Dove, G. (2018). Redefining physicalism. Topoi, 37(3), 513-522 doi:10.1007/s11245-016-9405-0
[Abstract]Philosophers have traditionally treated physicalism as an empirically informed metaphysical thesis. This approach faces a well-known problem often referred to as Hempel’s dilemma: formulations of physicalism tend to be either false or indeterminate. The generally preferred strategy to address this problem involves an appeal to a hypothetical complete and ideal physical theory. After demonstrating that this strategy is not viable, I argue that we should redefine physicalism as an interdisciplinary research program seeking to explain the mental in terms of the physical that encompasses the physical sciences, the psychological and brain sciences, and philosophy. Redefining physicalism in this way improves upon previous reconstructive accounts while avoiding the indeterminacy associated with orthodox forms of futurist physicalism.
[Citing Place (1956)]
Citing Place (1956) in context (citations start with an asterisk *):
Section 4 From Materialism to Research Program Physicalism
* The origins of research program physicalism can be traced back to Descartes, albeit to aspects of his views that are not always emphasized in orthodox discussions of the
mind–body problem.
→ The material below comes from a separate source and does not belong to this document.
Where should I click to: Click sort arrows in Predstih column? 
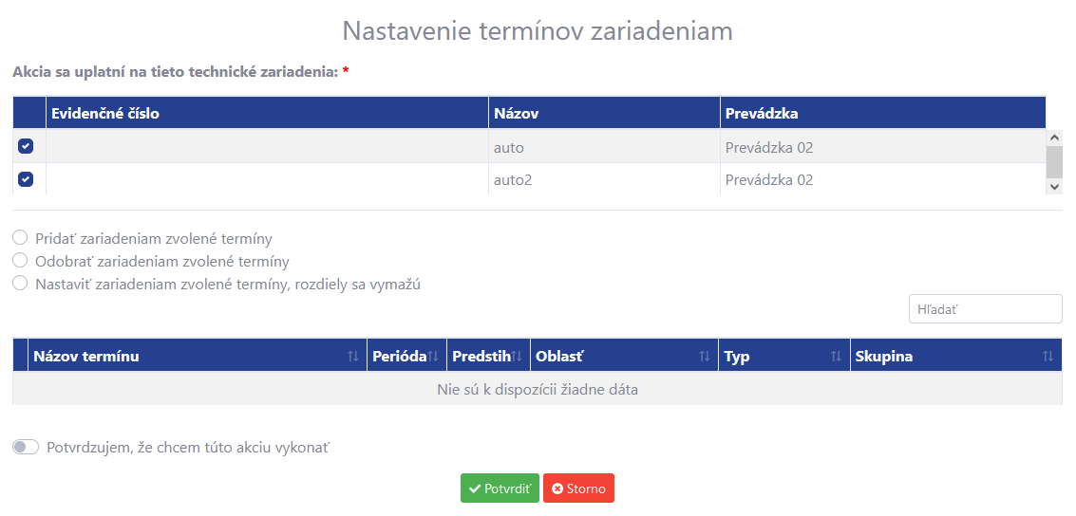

Certainly, Descartes is one of the originators of classical materialism.
* Research program physicalism seeks to offer a positive, empirically informed account of the how the physical gives rise to or explains the mental. [...] [A] very brief survey will be sufficient to demonstrate that the positive Cartesian project is alive and well.
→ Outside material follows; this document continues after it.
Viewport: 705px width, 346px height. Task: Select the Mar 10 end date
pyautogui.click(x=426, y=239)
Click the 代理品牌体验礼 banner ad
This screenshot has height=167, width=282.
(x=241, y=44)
A good place to start is the identity theory (Place 1956; Feigl 1958; Smart 1959; Lewis 1966) because it was consciously developed in the context of physicalism. Broadly construed, the identity theory holds that mental state types can be identified with brain state types. In perhaps the most influential defense of this view, Smart
(1959, p. 143) offers the following observation as an explanation of the impetus behind his proposal that sensations are nothing more than brain processes: "It seems to me that science is increasingly giving us a viewpoint whereby organisms are able to be seen as physico-chemical mechanisms." Now, strictly speaking, the identity theory is a metaphysical proposal and does not require a commitment to the sort of the interdisciplinary research program that I am advocating. There are a couple of reasons though to think that research program physicalism would be a reasonable extension of the philosophical project behind the identity theory. First, some supporters explicitly view the identity theory as a scientific hypothesis (Place 1956; Feigl 1958). Second, the relevant identities would underwrite a form of reductive explanation that is often associated with scientific progress (Nagel 1961; Schaffner 1967).